Quarterback will be a focal point following the trade of Russell Wilson to Denver, which landed the Seahawks the ninth pick, along with a bounty of other selections. But Seattle seems set on giving Drew Lock, Geno Smith and Jacob Eason a chance at earning the starting job, and while a QB may be selected, it seems unlikely to be the choice at No. 9.
There are too many other needs.
Neither offensive tackle position is set. Seattle lost starting cornerback D.J. Reed in free agency. Pass rush seems to be a never-ending priority, especially in a new 3-4 defensive scheme.
And Bobby Wagner, one of the best linebackers of this generation, was released in a salary-cap move and signed with the division rival Rams, leaving one of the inside linebacker spots unaccounted for.
“There is definitely an excitement about this because there’s only so many things that can happen when you’re picking 25th or 28th and down there. There’s a million scenarios,” Carroll said. “This is not like that. It’s a little different.”
The last time the Seahawks selected a quarterback in the first round was Rick Mirer in 1993. The last time they selected a quarterback in any of the first three rounds was 2012 when Wilson was picked and became a 10-year starter.
At some point among Seattle’s eight picks a quarterback is likely to be selected. But in a year when there’s no clear options at the position in the top 10, it seems unlikely Seattle would use the No. 9 pick on a QB.
The better likelihood is seeing if someone like Matt Corral or Desmond Ridder is available late in the first or early in the second round.
END OF THE LINE
The last time Seattle had a top 10 pick came in 2010, the first draft under Schneider and Carroll. The No. 6 pick that year was used on left tackle Russell Okung, who started all 72 regular-season games he played for the Seahawks over six seasons.
Don’t be surprised if Seattle looks to find its next left tackle with the No. 9 pick.

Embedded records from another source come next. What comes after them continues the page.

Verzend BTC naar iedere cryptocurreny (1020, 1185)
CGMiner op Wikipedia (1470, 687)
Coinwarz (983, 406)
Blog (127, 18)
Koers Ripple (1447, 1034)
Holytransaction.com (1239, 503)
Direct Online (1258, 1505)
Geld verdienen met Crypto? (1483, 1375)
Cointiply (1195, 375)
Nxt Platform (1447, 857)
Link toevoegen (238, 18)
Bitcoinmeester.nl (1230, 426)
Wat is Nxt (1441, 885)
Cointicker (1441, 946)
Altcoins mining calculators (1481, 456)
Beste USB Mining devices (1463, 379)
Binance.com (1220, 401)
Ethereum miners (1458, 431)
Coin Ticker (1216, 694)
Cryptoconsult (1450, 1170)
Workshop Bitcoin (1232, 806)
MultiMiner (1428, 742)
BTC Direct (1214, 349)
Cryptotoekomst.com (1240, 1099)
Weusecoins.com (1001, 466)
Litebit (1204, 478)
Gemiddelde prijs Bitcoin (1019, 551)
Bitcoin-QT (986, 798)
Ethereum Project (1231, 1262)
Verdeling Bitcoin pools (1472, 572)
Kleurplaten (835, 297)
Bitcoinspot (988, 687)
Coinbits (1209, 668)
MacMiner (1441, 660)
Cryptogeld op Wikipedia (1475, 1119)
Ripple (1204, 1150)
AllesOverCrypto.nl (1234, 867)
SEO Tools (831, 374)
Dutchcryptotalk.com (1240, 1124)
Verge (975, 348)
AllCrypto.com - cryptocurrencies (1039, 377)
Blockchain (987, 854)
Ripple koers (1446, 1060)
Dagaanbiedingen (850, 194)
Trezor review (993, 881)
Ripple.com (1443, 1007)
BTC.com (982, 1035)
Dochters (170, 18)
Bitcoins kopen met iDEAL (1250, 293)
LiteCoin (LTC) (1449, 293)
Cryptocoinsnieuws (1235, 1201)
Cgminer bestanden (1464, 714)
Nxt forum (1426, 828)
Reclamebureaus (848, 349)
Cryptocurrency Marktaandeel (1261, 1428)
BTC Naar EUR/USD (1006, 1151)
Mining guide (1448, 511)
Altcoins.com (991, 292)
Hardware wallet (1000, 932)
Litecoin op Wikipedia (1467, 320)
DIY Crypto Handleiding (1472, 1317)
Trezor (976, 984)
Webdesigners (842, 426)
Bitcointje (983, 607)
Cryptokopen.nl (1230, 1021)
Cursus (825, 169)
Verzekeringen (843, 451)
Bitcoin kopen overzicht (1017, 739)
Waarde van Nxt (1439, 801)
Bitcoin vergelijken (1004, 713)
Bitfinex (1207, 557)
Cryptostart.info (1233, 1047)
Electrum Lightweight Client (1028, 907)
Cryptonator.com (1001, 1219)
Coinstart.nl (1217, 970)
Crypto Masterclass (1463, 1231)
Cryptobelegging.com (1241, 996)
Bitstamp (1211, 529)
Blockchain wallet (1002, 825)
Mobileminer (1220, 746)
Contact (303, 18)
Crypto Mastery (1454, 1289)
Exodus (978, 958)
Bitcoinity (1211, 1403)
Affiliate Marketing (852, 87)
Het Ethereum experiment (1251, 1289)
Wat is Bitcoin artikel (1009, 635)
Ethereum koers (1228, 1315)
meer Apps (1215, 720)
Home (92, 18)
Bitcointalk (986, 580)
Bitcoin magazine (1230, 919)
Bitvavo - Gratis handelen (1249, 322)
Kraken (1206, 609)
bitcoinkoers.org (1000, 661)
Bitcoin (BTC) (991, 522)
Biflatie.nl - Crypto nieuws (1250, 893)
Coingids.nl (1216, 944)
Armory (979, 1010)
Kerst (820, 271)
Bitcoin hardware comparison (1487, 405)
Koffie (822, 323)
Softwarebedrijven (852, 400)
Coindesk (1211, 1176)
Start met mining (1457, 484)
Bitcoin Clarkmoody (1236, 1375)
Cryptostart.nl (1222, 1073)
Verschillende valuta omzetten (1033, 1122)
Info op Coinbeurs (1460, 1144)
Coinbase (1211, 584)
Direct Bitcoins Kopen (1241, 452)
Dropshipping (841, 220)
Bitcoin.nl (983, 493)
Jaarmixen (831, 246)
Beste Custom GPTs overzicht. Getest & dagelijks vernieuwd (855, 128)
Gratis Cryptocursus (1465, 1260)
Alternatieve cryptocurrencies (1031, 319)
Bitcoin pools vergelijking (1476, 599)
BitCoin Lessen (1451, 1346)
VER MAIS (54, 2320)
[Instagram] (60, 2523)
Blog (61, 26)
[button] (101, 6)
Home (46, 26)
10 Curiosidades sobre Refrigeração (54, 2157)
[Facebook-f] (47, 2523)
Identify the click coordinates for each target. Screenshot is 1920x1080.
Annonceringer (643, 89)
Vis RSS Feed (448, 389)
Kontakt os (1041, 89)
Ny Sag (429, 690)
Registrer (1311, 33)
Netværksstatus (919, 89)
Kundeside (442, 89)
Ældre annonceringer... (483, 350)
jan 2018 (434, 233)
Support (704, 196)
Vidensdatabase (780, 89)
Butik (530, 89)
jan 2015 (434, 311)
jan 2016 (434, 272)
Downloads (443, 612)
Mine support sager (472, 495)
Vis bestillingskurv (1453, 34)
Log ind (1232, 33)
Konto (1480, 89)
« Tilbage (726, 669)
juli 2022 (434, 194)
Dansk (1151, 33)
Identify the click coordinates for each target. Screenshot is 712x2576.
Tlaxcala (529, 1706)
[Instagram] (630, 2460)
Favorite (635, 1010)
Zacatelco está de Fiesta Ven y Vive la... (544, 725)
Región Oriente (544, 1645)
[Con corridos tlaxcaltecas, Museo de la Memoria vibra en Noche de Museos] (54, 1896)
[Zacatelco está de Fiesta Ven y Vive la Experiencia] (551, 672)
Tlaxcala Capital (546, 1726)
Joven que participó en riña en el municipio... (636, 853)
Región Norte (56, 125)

Veteran Duane Brown remains a free agent after spending the past 4½ seasons in Seattle. The Seahawks seem hesitant to commit a lengthy deal to Brown, who will turn 37 before the start of next season.
The top tackles in the draft have all been linked to the Seahawks, including Mississippi State’s Charles Cross, Alabama’s Evan Neal and Ickey Ekwonu from North Carolina State. If one of those players is still available at No. 9 it’ll be very attractive for the Seahawks.
CORNERING THE MARKET
If offensive tackle isn’t the choice at No. 9, it very likely could be cornerback. Seattle saw Reed depart for a bigger deal with the Jets, leaving Sidney Jones and Tre Brown, who was injured midway through last season, as the primary options.
Ahmed “Sauce” Gardner fits the size profile Seattle has sought in the past at 6-foot-3, but seems to be rising in mock drafts and could be gone by the time Seattle picks. Other possible early first-round options could be LSU’s Derek Stingley Jr. and Clemson’s Andrew Booth.
Whether the first pick is used on a cornerback or not, expect Seattle to take one or two in the draft.
As is always the case with Schneider, a trade is entirely possible. The second day of the draft is likely to be loaded with talent and a trade down by the Seahawks to nab more second- and third-round picks might be the most likely outcome for Seattle. But top 10 picks have been rare in the past dozen years for Seattle so this could be the time the Seahawks finally use that first-rounder.